▸ **Written problem A**: Recast the records from the line with "The width and height of the screenshot is (1024, 766)." through the end of the records as a Markdown table with the columns Row and Line. Give each line its own row with its row number, and leave out blank lines.

▸ **Article**:
- - -

There's a project called vegafusion that is supposed to help with reducing the size but it requires that you use a jupyter notebook for interactivity (it uses python to make a jupyter widget or some such) so it won't work for a static site like this one. So when using altair we have to think about what we're doing if the size of the files is going to be a problem. In most cases it probably makes sense to do the transformations in pandas first and then only pass the data to plot to altair.

See the altair documentation on Large Datasets for more information.

A Chart, Part By Part

Altair's Chart

chart = altair.Chart(year_counts)
print(type(chart))
expect(chart.data).to(be(year_counts))

<class 'altair.vegalite.v5.api.Chart'>

The Chart class is defined in altair.vegalite.v5.api. This is its docstring description:

Create a basic Altair/Vega-Lite chart.

Although it is possible to set all Chart properties as constructor attributes, it is more idiomatic to use methods such as mark_point(), encode(), transform_filter(), properties(), etc. See Altair's documentation for details and examples: http://altair-viz.github.io/.

The attributes set by the Chart class' constructor (it also accepets other keyword parameters that are passed to its parent classes) are:

  • data
  • encoding
  • mark
  • width
  • height

By default they're set to Undefined which is an altair-defined object (see altair.utils.schemapi), and as noted, you don't normally set the attributes using the constructor (other than data which isn't mentioned in the docstring but appears to be passed to the Chart constructor by convention).

Here's a diagram of the Chart (defined in altair.vegalite.v5.api).

nil

A Bar Chart

Once we have a chart object we tell altair that we want it to be a bar chart using the mark_bar method.

bar_chart = chart.mark_bar()
print(type(bar_chart))

<class 'altair.vegalite.v5.api.Chart'>

The mark_ methods are defined in the MarkMethodMixin class (a parent of Chart) which is defined in altair.vegalite.v5.schema.mixins module.

- - -

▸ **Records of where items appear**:
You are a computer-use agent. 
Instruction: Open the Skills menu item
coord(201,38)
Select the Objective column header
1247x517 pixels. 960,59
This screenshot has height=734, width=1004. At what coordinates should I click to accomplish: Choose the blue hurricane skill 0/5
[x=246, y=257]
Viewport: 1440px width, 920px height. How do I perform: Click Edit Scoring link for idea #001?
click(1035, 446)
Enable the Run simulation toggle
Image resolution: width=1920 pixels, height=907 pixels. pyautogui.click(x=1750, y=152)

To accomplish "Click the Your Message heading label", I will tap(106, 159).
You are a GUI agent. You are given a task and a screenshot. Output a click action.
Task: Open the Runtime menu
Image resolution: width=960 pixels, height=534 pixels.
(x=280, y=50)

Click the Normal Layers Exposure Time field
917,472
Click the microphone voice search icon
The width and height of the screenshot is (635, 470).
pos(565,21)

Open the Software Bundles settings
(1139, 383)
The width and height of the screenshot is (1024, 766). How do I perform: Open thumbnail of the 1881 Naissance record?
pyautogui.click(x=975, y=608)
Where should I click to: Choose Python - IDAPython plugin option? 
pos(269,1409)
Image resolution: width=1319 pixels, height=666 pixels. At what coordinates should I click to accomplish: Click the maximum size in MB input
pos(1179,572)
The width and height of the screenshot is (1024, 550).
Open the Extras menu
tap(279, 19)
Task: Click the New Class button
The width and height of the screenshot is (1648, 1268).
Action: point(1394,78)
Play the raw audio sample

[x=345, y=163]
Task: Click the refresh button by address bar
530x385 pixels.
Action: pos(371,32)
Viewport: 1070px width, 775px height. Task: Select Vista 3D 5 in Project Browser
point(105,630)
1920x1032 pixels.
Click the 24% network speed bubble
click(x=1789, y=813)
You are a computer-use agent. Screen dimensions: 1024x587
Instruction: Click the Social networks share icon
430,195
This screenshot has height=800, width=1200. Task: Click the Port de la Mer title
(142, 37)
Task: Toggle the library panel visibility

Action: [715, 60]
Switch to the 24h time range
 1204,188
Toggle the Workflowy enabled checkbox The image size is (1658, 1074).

- - -

▸ **Written problem B**: According to the Altair chart walkthrough, in which class are the mark_ methods defined?

▸ **Task answer A**:
| Row | Line |
|---|---|
| 1 | The width and height of the screenshot is (1024, 766). How do I perform: Open thumbnail of the 1881 Naissance record? |
| 2 | pyautogui.click(x=975, y=608) |
| 3 | Where should I click to: Choose Python - IDAPython plugin option?  |
| 4 | pos(269,1409) |
| 5 | Image resolution: width=1319 pixels, height=666 pixels. At what coordinates should I click to accomplish: Click the maximum size in MB input |
| 6 | pos(1179,572) |
| 7 | The width and height of the screenshot is (1024, 550). |
| 8 | Open the Extras menu |
| 9 | tap(279, 19) |
| 10 | Task: Click the New Class button |
| 11 | The width and height of the screenshot is (1648, 1268). |
| 12 | Action: point(1394,78) |
| 13 | Play the raw audio sample |
| 14 | [x=345, y=163] |
| 15 | Task: Click the refresh button by address bar |
| 16 | 530x385 pixels. |
| 17 | Action: pos(371,32) |
| 18 | Viewport: 1070px width, 775px height. Task: Select Vista 3D 5 in Project Browser |
| 19 | point(105,630) |
| 20 | 1920x1032 pixels. |
| 21 | Click the 24% network speed bubble |
| 22 | click(x=1789, y=813) |
| 23 | You are a computer-use agent. Screen dimensions: 1024x587 |
| 24 | Instruction: Click the Social networks share icon |
| 25 | 430,195 |
| 26 | This screenshot has height=800, width=1200. Task: Click the Port de la Mer title |
| 27 | (142, 37) |
| 28 | Task: Toggle the library panel visibility |
| 29 | Action: [715, 60] |
| 30 | Switch to the 24h time range |
| 31 |  1204,188 |
| 32 | Toggle the Workflowy enabled checkbox The image size is (1658, 1074). |

▸ **Task answer B**: The MarkMethodMixin class.